The NASA Earth Observatory images use data from the Black Marble Project, which filters out reflected or distorted light.

When Helene made landfall as a Category 4 storm near Perry, Fla., late on the night of Sept. 26, the system rushed inland at speeds topping 30 mph, inflicting the perils of a barely diminished tropical storm on areas far from the coast. Making matters worse, many of those interior, elevated areas were already water-logged from rains earlier in the week.

Satellite images from Sept. 25 and 28 — one day before landfall and more than one day afterward — show how power outages thrust parts of Florida, Georgia, South Carolina and North Carolina into darkness.

More than a week after landfall, utility crews who rushed from near and far to turn lights and power back on have restored electricity to millions of people, but some areas are still waiting for help.

## The tasks
(1) According to the Helene excerpt, what category was the storm when it made landfall near Perry, Fla.?
(2) Please extract the part of the Helene excerpt starting with "More than a" and going on through "waiting for help.", copied word for word.

## Data section

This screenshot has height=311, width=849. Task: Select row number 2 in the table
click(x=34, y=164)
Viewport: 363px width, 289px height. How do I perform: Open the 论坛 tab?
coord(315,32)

## In response
(1) Category 4

(2)
More than a week after landfall, utility crews who rushed from near and far to turn lights and power back on have restored electricity to millions of people, but some areas are still waiting for help.